Government is the institution that rules a community of people and provides them with goods, services and stability. The government determines the rules that must be followed by its citizens and provides the infrastructure to accomplish a society’s goals, including economic prosperity and secure borders. Governments vary in type, but all governments seek to protect individual rights and freedoms within conditions of order and stability. Governments have three main functions: making laws, executing or implementing policies, and interpreting and applying laws. Governments are generally made up of legislative, executive and judicial branches.

Legislative:

The legislative branch of the federal government consists of Congress, which is composed of the House of Representatives and the Senate. The Constitution grants Congress many powers, including the ability to make and amend laws, levy taxes on income, property, and sales, coin money and regulate its value, punish counterfeiters, establish post offices and roads, combat piracies, provide for an army and navy, declare war, establish courts inferior to the Supreme Court, control taxing and spending policies, and enact a variety of other statutes.

Executive:

The fifteen executive departments that make up the Cabinet serve as the President’s administrative arm, and they are joined by more than 50 independent Federal agencies like the CIA and Environmental Protection Agency. The President appoints the heads of these departments and agencies, and he or she is responsible for executing and enforcing laws passed by Congress. The President also has the power to veto bills passed by Congress.

Judicial:

The judicial branch of the Federal government interprets and applies laws, but it is not without its critics. The President nominates Supreme Court justices and judges for other judicial positions, and Congress has the power to approve or reject their choices. Congress also has the power to impeach judges and remove them from office.

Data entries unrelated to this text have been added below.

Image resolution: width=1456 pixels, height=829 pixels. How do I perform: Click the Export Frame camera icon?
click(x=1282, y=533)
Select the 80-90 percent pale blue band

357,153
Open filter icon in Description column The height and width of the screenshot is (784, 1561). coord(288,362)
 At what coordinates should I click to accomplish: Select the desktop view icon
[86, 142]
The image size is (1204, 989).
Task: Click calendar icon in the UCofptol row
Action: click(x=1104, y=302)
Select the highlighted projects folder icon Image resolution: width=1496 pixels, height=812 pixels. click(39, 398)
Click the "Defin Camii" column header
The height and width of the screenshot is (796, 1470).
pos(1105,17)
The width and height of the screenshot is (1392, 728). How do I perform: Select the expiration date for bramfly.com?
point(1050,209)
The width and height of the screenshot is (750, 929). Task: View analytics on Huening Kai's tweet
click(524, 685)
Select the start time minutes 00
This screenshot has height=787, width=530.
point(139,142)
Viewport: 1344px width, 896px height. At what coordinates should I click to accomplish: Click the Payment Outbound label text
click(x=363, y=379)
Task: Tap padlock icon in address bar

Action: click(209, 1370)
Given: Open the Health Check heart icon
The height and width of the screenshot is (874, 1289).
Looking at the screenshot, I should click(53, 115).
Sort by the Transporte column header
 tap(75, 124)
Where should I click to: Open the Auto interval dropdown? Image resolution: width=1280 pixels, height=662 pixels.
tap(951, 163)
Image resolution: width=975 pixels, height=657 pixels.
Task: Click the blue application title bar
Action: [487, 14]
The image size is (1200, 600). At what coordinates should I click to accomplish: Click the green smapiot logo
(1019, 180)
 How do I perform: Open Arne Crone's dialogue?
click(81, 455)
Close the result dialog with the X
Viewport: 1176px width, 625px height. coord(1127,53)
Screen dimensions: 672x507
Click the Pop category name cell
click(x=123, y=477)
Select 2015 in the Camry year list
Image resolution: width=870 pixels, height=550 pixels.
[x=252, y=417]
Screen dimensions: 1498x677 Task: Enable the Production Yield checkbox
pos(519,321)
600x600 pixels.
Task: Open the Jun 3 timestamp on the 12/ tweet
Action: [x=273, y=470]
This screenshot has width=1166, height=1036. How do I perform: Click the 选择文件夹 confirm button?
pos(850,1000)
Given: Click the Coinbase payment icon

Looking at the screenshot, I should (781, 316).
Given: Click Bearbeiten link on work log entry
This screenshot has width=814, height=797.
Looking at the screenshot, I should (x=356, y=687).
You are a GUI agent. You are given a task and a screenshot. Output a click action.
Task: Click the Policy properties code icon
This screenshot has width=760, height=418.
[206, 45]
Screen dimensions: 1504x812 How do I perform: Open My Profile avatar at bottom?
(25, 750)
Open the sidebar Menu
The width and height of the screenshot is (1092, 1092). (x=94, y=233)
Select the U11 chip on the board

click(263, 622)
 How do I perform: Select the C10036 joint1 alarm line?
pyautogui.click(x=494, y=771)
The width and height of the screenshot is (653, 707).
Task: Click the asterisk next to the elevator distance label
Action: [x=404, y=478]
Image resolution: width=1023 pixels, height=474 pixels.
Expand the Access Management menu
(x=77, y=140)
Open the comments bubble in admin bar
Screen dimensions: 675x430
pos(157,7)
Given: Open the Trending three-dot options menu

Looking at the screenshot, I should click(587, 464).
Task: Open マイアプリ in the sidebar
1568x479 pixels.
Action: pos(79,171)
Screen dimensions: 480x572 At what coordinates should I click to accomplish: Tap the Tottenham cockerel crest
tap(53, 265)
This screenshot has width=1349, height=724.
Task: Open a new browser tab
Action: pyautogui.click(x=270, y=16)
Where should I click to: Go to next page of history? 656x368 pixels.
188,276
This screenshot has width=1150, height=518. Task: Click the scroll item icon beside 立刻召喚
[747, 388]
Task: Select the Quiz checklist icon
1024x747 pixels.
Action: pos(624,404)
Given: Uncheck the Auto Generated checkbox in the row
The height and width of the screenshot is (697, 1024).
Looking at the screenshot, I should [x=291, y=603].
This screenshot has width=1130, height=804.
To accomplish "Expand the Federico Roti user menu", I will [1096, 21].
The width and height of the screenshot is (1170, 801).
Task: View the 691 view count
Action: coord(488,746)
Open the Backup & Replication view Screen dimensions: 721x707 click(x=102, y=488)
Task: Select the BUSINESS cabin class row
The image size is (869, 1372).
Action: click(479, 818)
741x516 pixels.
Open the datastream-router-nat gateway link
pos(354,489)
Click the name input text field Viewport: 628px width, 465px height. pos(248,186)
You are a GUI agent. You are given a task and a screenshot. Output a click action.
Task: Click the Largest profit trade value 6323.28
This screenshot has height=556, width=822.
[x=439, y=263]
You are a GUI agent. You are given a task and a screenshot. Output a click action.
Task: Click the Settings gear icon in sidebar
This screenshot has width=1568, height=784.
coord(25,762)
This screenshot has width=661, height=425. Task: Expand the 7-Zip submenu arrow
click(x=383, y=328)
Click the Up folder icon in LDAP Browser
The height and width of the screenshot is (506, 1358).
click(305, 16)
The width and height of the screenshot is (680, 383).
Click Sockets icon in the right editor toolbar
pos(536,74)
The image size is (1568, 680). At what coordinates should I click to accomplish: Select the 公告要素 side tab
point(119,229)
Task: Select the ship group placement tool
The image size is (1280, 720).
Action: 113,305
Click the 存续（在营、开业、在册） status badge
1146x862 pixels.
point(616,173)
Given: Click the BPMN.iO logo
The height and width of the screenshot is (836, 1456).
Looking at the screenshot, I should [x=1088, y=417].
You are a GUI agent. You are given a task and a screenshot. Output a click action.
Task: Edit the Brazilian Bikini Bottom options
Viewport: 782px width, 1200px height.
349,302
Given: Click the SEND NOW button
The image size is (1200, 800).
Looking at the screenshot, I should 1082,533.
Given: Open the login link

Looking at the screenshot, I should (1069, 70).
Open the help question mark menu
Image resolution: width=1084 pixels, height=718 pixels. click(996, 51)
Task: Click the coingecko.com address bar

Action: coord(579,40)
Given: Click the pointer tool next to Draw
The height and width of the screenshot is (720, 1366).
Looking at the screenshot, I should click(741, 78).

Governments are a huge part of our daily lives, from paying for health care to ensuring that our food is safe to regulating the flow of traffic on the freeways. We depend on the government to protect us against natural disasters, war and terrorism. It is the guarantor of our constitutional rights and the force that checks infringements against those rights.

A government is a complex organization that makes it difficult to describe in a few words, but the most basic definition of a government is that it is an organized group of people who share responsibility for setting and enforcing rules for their community or state. Those rules usually include the way that people get things and pay for them, and they often include the ways that those rules are enforced. Governments also determine the level of benefits that their citizens receive, which may include food stamps, health insurance, education, and housing for the poor. The most important function of a government, however, is that it creates a structure through which its citizens can access the things they need to live life. This is why governments exist at city, state and national levels.